* **Extrait**:
Entretien, Roland Auzet, Adieu la mélancolie, scène nationale de Saint-Nazaire

Adieu-la-Mélancolie-Roland-Auzet-Luo-Ying © Christophe-Raynaud-de-Lage

« Quand on ne sait pas d’où on vient, on ignore où l’on va » 

Par Trina Mounier
Les Trois Coups

Après « Nous, l’Europe, banquet des peuples », une grande fresque européenne très engagée d’après Laurent Gaudé, Roland Auzet poursuit son questionnement sur notre histoire avec un autre récit choral qui interroge une période récente, mais indicible et oubliée. C’est « Adieu la mélancolie », emprunté au poète Luo Ying.

Qui est Luo Ying, le poète dont vous adaptez Adieu la mélancolie, titre sublime ?

* **Liste des entrées**:
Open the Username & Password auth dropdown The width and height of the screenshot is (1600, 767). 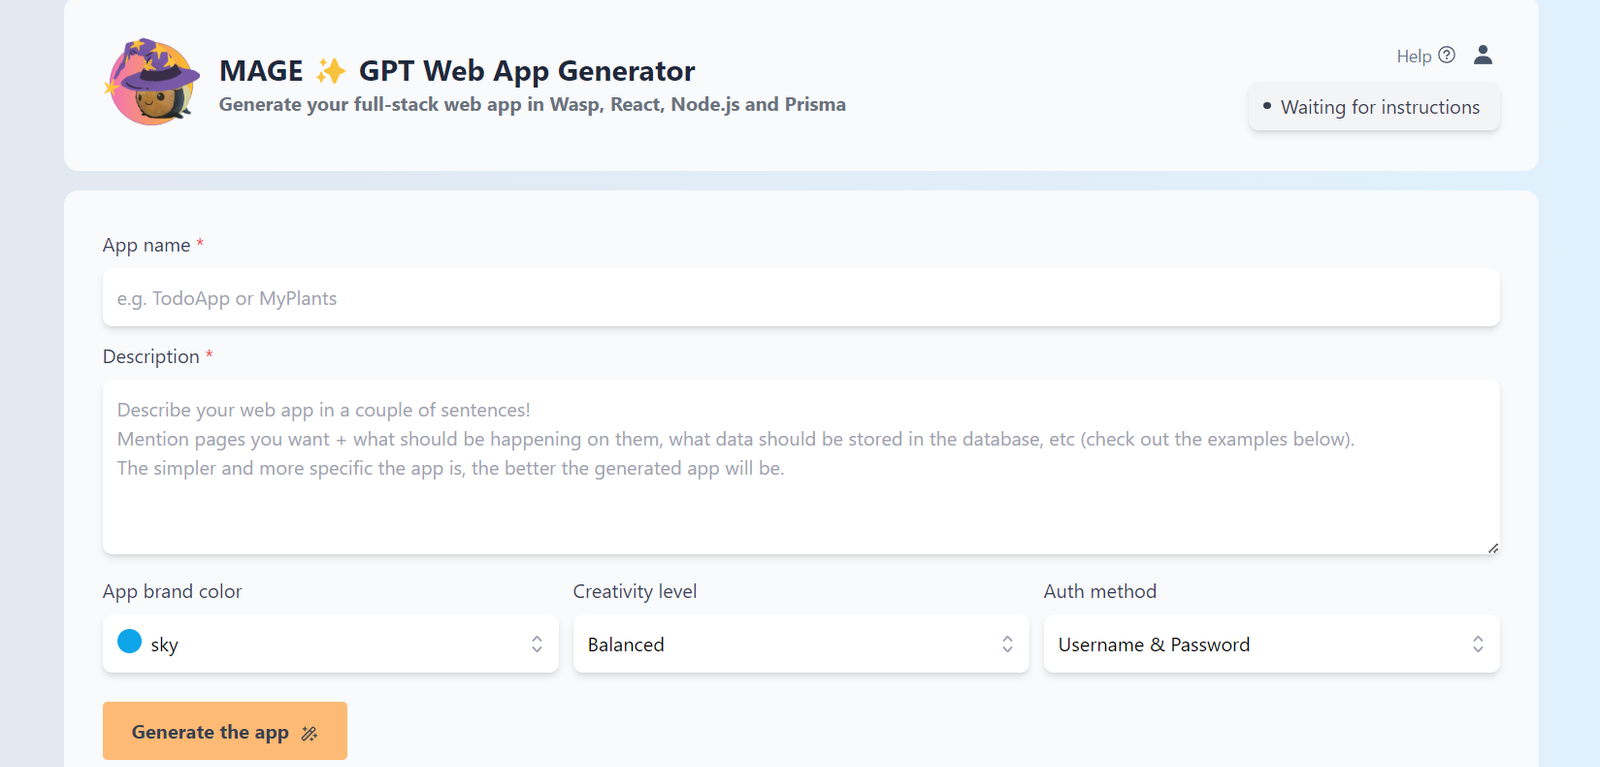coord(1271,644)
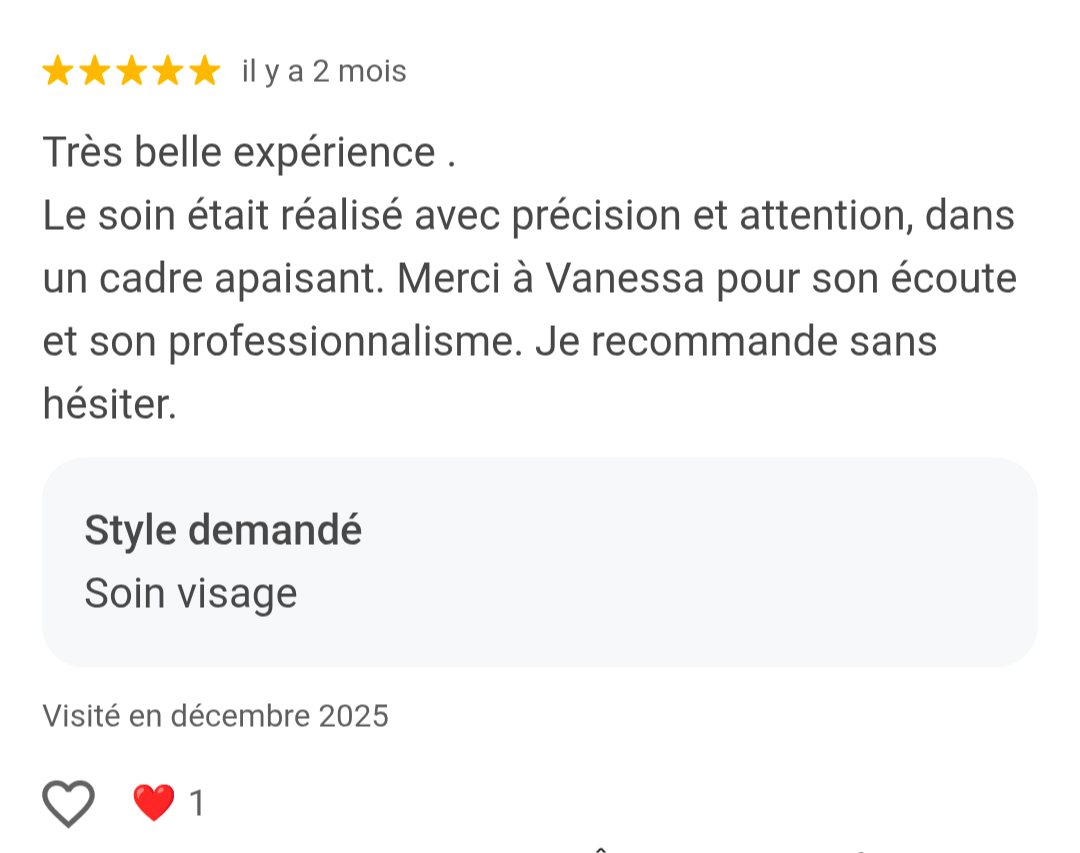Click the "Visité en décembre 2025" label

215,716
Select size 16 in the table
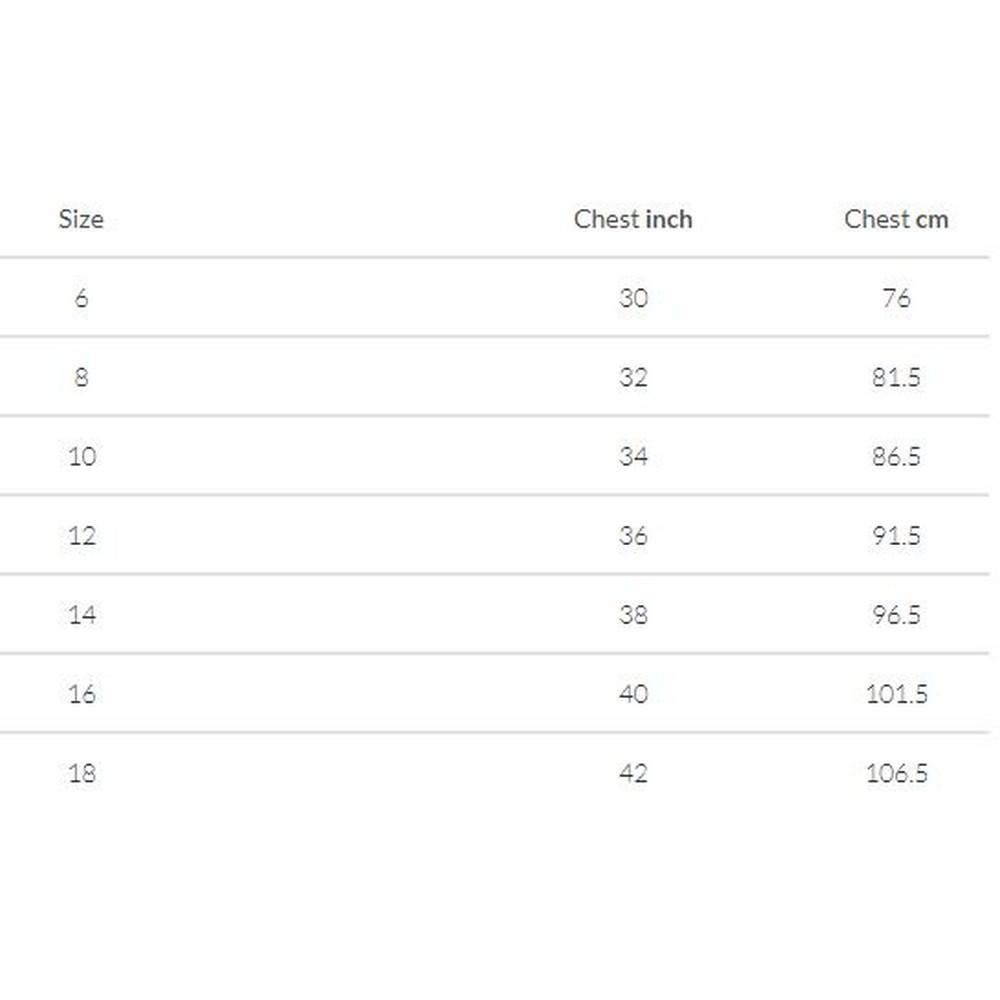 click(x=82, y=693)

* **Consigne**:
Réécrivez le passage de l'entretien avec Roland Auzet en commençant par « Entretien, Roland Auzet, Adieu » et en terminant par « mélancolie, titre sublime ? ». Changez-y « récit choral » en « récit polyphonique ».

* **Corrigé complet**:
Entretien, Roland Auzet, Adieu la mélancolie, scène nationale de Saint-Nazaire

Adieu-la-Mélancolie-Roland-Auzet-Luo-Ying © Christophe-Raynaud-de-Lage

« Quand on ne sait pas d’où on vient, on ignore où l’on va » 

Par Trina Mounier
Les Trois Coups

Après « Nous, l’Europe, banquet des peuples », une grande fresque européenne très engagée d’après Laurent Gaudé, Roland Auzet poursuit son questionnement sur notre histoire avec un autre récit polyphonique qui interroge une période récente, mais indicible et oubliée. C’est « Adieu la mélancolie », emprunté au poète Luo Ying.

Qui est Luo Ying, le poète dont vous adaptez Adieu la mélancolie, titre sublime ?